Belgian Foreign Trade Agency
- Founded: 2002
- Website: https://www.abh-ace.be/en

= Belgian Foreign Trade Agency =

The Belgian Foreign Trade Agency (BFTA) is a Belgian public institution, which is founded in 2002 to promote Belgian foreign trade.

== History ==

The Belgian Foreign Trade Agency was founded under the Cooperation Agreement of 24 May 2002 (only available in French and Dutch) agreed between the Federal Authority and the Regions. In recent decades, the competence for ‘foreign trade’ has undergone some phases of regionalisation in Belgium. Until 1990, the Belgian Foreign Trade Office (Belgische Dienst voor Buitenlandse Handel - Office belge du Commerce extérieur) was the most important institution for export promotion. In 1990, a Walloon agency Wallonia Foreign Trade and Investment Agency, was founded, followed by a Flemish equivalent in 1991 Flanders Investment & Trade. That same year, Brussels Invest & Export - now hub.brussels - was also founded.

The Agency has as Honorary Chairman His Majesty the King and as Chairman Didier Malherbe. Mrs Sarah Albaladejo Garcia is Vice-chair of the Board of Directors of the Agency.

== Financing ==
The Agency is financed by an indexed federal allocation and by contributions from the Regions on the basis of the distribution scale regarding taxes on natural persons.

== Activities ==

The Belgian Foreign Trade Agency endeavours to provide support to the three Regions and the federal government in promoting foreign trade.

In accordance with Article 3 of the Cooperation Agreement dated 24 May 2002 between the Federal Government and the Regions, the Agency is responsible for:

- deciding on and organising joint trade missions linked to an initiative by one or several of the Regions or at the request of the Federal Government,
- organising, developing and disseminating information, studies and documentation on foreign markets for the Regional Services responsible for foreign trade in accordance with Appendix 1,
- carrying out tasks of common interest as unanimously decided by the Board of Directors.
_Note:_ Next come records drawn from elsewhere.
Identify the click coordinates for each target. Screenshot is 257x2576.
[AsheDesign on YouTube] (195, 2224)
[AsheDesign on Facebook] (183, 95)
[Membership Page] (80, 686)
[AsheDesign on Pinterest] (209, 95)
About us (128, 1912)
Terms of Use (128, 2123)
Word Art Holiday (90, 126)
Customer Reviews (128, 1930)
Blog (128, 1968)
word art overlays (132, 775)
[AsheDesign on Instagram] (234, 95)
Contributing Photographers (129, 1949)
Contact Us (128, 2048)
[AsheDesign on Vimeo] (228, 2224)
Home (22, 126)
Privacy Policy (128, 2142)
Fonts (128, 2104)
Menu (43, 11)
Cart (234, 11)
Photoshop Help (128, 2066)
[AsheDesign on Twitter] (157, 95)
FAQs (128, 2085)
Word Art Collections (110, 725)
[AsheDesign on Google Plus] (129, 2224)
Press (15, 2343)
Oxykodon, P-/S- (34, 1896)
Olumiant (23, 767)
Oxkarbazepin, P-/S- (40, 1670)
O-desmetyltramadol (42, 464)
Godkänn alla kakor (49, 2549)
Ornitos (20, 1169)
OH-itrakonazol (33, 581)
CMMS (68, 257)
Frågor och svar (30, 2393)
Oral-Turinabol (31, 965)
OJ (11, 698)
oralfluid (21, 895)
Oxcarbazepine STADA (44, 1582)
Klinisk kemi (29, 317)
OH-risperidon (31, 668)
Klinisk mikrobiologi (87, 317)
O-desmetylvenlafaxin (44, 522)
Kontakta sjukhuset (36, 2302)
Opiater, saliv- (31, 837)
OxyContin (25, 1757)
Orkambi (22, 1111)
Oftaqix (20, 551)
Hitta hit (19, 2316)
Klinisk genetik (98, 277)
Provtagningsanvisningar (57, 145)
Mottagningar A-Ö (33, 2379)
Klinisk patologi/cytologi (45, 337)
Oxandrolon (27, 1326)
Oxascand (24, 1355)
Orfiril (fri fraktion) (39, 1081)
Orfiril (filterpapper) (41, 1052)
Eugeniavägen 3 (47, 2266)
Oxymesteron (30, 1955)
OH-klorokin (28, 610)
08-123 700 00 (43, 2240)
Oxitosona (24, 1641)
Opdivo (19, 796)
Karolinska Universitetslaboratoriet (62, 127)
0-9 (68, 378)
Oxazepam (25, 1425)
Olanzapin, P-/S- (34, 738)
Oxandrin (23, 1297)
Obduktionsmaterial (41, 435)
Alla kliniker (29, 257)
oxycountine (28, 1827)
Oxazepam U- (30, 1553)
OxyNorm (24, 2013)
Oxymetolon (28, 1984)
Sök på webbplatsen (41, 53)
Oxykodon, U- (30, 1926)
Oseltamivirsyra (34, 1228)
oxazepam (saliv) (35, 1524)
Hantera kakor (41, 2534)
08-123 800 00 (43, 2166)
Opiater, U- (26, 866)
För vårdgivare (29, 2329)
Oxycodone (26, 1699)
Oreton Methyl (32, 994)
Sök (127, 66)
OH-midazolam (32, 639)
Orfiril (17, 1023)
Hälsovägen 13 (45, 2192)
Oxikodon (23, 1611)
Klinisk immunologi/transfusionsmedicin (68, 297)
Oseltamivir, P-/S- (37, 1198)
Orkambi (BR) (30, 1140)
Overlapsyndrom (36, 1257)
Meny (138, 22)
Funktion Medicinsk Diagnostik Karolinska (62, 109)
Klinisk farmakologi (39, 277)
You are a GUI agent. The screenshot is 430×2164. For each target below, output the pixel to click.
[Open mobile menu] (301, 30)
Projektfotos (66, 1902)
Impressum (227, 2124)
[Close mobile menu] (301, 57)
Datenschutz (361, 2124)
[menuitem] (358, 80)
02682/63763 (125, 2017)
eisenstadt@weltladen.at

In December 2014, the Board decided that, from 2015 onwards, the Belgian Foreign Trade Agency would contribute to the logistical organisation and the economic component of two State Visits abroad by the Belgian Sovereigns each year.

== 1. Organisation of Belgian economic missions ==
The Agency organises two economic missions a year in cooperation with the Wallonia Export-Investment Agency (AWEX), hub.brussels and Flanders Investment & Trade. In addition, the BFTA collaborates with the FPS Foreign Affairs, which is responsible for the protocol and political aspects of the programme. Companies from various industries take part in these missions, which chiefly focus on economic growth regions and countries. Belgian business representatives can establish high-level contacts with leading local industrial players, organisations and public bodies during these missions.

== 2. Information dissemination (on foreign markets) ==

The Agency develops and disseminates information, studies and documentation on foreign markets for the benefit of the regional services responsible for foreign trade.
The agency also provides advice about international trade regulations and legislation.